Dia desses assisti Free Solo (2018), documentário que venceu o Oscar no ano seguinte ao seu lançamento e que registra o processo do escalador mais bem-sucedido do mundo, Alex Honnold, se preparando mentalmente e fisicamente para subir um paredão de 975 metros em Yosemite, sem qualquer equipamento de proteção, feito nunca antes realizado por alguém.
Uma escolha incomum de filme, visto que também jamais me interessei por qualquer tipo de esporte radical. O que realmente me chamou atenção no enredo foi a forma como Alex escolheu levar a vida, priorizando fazer o que ama e como estar frequentemente correndo risco de morte afeta suas relações e sua perspectiva sobre a existência diante de tudo que faz. Foi inspirador, não o bastante para me fazer querer sair por aí fazendo igual, mas bastante inspirador.

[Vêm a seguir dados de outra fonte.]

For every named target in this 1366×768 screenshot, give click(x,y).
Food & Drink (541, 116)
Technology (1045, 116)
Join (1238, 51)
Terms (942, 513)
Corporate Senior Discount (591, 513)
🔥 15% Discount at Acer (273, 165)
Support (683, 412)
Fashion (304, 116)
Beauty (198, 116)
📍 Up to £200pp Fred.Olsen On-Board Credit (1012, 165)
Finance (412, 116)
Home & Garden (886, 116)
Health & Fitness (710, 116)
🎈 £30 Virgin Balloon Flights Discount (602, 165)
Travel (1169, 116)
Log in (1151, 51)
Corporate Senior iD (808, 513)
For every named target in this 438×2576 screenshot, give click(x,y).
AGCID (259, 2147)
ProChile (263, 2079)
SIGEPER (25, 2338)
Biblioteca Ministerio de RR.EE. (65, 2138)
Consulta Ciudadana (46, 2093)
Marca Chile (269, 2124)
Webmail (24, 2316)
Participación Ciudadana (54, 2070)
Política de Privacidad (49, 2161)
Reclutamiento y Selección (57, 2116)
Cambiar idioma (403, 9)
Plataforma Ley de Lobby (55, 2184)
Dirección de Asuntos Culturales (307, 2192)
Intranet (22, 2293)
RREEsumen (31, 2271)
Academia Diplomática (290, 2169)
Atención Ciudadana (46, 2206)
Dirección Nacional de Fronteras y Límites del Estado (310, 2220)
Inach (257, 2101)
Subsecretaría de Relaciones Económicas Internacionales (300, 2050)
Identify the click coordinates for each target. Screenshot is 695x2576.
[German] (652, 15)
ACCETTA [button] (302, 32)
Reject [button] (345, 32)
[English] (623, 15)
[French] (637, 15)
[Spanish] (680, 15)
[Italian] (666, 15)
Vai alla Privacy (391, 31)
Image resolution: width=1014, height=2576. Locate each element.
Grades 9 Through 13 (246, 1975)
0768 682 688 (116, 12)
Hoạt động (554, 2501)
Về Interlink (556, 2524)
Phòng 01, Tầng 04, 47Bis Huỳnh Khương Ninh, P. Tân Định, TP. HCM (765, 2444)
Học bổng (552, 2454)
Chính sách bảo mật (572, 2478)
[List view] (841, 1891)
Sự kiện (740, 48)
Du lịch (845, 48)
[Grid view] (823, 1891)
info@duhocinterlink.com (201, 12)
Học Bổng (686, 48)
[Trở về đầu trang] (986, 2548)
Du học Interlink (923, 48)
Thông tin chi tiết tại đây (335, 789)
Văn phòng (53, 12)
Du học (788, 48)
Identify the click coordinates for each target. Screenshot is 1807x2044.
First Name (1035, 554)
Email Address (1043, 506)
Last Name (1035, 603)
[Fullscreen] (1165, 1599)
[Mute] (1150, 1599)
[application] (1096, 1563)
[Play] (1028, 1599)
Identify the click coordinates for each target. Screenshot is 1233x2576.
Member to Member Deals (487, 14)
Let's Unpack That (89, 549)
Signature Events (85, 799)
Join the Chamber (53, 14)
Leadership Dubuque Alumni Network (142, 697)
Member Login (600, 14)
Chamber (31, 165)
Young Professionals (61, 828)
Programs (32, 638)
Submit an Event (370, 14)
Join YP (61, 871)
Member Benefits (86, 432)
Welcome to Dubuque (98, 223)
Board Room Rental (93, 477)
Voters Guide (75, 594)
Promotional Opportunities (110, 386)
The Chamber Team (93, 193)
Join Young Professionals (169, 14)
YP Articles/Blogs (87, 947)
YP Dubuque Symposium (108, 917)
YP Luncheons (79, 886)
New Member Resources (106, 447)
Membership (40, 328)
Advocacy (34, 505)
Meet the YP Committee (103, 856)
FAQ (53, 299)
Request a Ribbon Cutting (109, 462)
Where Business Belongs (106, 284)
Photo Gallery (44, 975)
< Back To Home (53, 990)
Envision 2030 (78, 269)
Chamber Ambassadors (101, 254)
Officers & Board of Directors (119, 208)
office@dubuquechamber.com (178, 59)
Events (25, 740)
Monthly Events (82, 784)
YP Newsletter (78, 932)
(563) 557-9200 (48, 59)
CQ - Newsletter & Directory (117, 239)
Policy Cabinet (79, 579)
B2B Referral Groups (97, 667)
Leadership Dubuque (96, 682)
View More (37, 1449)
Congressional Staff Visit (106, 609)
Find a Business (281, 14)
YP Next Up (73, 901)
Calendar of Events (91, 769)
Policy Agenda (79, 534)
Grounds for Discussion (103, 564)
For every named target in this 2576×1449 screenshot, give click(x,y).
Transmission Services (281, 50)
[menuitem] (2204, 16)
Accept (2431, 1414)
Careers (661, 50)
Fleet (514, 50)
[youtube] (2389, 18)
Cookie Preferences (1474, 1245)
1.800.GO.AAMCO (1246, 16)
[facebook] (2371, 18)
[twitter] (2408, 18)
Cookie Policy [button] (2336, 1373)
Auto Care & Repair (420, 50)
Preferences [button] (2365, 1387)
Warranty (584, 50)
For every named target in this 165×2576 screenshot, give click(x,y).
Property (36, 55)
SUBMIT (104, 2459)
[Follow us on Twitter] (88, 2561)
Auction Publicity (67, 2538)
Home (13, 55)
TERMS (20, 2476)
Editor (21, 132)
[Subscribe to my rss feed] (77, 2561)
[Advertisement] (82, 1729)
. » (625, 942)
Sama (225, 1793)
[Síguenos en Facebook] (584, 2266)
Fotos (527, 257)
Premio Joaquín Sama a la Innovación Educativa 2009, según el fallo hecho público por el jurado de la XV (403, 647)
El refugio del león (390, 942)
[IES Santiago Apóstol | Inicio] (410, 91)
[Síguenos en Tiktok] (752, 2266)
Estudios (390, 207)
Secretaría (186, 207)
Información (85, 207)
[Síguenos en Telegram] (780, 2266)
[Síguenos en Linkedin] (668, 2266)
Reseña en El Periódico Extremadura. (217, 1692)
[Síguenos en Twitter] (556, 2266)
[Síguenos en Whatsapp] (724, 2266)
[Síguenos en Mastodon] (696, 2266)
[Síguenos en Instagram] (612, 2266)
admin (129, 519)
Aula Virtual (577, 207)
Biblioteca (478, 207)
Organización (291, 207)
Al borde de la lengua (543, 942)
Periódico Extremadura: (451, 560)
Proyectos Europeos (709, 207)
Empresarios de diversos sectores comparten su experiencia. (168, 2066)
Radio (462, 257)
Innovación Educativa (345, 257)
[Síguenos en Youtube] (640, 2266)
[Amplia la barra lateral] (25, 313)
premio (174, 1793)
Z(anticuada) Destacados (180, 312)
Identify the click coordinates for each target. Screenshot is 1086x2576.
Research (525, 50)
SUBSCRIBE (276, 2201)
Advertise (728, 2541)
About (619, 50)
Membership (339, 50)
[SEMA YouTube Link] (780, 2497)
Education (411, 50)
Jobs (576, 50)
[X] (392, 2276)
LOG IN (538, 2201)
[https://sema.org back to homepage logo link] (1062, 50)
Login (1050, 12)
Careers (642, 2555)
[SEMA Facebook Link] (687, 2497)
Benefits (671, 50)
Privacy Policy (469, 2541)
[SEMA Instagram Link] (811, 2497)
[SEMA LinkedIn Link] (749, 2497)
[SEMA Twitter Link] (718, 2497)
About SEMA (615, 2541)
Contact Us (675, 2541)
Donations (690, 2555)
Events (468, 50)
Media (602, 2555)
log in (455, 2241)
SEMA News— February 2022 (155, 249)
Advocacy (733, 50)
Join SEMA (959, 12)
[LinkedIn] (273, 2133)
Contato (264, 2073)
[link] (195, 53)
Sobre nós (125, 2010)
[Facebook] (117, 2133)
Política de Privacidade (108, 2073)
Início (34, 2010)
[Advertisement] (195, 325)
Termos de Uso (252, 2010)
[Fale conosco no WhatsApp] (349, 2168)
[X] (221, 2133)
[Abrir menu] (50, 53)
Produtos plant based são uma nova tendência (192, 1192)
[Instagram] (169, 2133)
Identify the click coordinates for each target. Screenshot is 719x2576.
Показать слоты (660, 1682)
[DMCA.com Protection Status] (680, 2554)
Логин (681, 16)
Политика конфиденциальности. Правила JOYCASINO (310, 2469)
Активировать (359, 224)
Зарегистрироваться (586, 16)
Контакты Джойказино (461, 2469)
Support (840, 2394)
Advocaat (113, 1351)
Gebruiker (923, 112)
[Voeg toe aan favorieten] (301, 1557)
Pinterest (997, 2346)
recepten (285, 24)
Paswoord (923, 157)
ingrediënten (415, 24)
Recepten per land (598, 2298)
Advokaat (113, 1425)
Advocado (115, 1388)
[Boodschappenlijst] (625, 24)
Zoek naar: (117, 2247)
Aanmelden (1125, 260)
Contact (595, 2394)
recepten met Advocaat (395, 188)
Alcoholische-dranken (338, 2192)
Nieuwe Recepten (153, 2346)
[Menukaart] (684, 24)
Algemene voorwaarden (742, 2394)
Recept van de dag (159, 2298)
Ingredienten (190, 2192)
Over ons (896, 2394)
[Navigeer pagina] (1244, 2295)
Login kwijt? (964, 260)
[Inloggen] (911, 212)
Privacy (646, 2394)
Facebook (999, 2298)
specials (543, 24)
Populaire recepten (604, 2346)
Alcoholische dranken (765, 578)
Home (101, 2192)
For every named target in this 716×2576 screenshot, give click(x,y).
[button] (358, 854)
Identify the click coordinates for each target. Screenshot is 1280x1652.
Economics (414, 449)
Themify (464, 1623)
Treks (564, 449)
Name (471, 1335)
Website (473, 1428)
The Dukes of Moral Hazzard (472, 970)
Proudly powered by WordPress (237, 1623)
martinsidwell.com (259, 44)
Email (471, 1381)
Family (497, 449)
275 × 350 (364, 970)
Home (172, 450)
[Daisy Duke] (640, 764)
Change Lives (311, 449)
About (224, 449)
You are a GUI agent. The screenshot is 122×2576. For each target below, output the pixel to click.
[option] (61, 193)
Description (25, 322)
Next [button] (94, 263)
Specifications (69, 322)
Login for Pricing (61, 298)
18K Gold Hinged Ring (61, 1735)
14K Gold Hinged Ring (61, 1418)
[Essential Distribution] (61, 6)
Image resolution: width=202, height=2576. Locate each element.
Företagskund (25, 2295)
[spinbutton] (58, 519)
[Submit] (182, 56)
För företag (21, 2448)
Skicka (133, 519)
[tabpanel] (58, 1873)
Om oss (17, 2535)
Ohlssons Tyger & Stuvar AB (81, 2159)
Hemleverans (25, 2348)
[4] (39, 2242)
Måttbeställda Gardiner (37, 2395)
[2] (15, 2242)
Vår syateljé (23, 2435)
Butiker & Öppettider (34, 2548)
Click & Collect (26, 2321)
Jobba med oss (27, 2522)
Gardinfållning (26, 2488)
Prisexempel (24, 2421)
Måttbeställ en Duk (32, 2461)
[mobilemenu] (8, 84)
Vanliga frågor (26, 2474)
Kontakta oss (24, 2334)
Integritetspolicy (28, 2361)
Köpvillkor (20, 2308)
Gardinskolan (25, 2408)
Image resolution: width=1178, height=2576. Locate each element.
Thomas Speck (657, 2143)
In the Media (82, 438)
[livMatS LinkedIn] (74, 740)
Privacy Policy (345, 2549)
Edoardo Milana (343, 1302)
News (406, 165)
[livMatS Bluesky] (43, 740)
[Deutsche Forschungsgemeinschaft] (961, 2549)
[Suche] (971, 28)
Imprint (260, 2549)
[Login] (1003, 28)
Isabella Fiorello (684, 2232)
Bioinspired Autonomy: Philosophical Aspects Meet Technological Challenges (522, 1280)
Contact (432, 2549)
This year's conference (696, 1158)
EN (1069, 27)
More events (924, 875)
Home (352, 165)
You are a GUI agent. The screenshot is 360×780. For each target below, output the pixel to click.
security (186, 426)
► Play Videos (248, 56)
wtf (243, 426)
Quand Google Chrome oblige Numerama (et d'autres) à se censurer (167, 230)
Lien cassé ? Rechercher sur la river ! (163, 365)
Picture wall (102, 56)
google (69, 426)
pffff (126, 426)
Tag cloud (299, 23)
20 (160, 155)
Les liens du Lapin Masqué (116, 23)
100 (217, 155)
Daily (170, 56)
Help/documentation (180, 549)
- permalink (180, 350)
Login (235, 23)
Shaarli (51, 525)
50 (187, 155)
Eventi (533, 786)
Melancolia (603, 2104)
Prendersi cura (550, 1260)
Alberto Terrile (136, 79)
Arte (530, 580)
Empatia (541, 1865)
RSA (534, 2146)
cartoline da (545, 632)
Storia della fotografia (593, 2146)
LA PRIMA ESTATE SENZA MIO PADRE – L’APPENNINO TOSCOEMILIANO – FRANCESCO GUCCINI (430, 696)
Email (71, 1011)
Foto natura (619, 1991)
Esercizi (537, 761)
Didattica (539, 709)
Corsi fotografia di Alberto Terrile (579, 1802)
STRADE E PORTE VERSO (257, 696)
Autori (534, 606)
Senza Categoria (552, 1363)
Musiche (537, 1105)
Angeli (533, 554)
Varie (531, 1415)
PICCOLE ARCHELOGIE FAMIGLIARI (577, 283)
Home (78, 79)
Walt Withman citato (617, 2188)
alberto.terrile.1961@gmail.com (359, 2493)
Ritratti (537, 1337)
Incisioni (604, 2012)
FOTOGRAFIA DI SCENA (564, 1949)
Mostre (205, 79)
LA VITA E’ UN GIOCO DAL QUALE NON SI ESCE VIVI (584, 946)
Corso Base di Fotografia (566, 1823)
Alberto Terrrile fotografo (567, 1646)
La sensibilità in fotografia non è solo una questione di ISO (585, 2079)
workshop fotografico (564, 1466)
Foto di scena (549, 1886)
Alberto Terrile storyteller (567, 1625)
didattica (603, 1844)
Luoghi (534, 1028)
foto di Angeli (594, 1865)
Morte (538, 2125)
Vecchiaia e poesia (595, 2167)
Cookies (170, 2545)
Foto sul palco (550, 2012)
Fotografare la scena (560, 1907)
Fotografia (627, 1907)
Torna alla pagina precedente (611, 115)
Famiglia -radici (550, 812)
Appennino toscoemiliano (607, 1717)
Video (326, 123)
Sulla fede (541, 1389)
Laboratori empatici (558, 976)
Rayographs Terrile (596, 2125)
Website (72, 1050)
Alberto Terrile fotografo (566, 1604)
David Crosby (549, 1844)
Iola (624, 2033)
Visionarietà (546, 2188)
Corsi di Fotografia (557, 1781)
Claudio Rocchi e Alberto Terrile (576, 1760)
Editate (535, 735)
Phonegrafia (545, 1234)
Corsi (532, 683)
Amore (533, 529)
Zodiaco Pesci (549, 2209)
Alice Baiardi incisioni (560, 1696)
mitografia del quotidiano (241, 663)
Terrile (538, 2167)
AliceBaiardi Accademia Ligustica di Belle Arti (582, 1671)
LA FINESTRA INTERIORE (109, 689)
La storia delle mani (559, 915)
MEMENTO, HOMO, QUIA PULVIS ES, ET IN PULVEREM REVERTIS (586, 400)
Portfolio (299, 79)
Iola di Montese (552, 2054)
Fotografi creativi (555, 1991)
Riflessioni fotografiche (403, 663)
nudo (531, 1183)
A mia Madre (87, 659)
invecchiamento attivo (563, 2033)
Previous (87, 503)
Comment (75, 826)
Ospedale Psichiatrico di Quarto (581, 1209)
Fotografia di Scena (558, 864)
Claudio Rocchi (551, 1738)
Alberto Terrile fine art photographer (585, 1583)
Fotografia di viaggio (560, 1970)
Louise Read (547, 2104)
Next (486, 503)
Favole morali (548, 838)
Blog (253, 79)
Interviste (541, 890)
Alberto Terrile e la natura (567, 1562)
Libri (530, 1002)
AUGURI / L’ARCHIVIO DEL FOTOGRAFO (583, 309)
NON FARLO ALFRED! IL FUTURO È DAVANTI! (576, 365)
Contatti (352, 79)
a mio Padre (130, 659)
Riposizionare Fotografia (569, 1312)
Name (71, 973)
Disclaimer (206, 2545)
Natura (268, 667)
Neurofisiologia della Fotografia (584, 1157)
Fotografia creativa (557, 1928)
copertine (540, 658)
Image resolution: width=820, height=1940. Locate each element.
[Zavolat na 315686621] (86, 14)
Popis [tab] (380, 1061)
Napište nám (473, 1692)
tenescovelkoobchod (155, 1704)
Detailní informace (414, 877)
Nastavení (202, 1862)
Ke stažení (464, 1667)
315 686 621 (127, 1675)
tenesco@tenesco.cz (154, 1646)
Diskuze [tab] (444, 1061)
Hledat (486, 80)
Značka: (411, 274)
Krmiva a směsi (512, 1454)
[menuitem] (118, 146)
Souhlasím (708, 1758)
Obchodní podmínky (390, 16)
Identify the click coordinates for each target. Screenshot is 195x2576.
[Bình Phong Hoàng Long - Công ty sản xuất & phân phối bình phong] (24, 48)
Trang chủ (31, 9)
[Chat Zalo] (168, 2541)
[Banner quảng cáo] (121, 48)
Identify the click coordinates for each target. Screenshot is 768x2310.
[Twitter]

Eis que não temos nenhum controle da nossa vida, controle é uma grande ilusão. E como a vida é irônica, calhou de em certo final de semana recente surgir um convite inusitado para uma trilha. Me pareceu uma boa oportunidade de aproveitar o dia, fazer algo diferente, curtir a natureza e tal. Lugar lindo, ótimas companhias, até que de repente, não mais que de repente, descobri que para dar continuidade ao passeio seria necessário descer um paredão de 70 metros de altura, pendurada a corda, sem qualquer pessoa mais habilitada que eu me carregando, e tive a certeza absoluta que ia morrer ali, antes mesmo de tentar.
Gritos internos, suor de pânico, leve tremedeira por alguns minutos, enquanto outras pessoas iam na minha frente, até eu finalmente pensar: “ok, eu posso fazer isso, se é a única opção”. Me disseram que o equipamento era seguro, que haveria um guia lá embaixo para me auxiliar em caso de resgate e especialmente que o segredo estava na forma de segurar a corda, que não se pode soltar de maneira alguma, que para dar certo só dependia de mim, como se essa fosse uma sentença confortante e não extremamente desesperadora.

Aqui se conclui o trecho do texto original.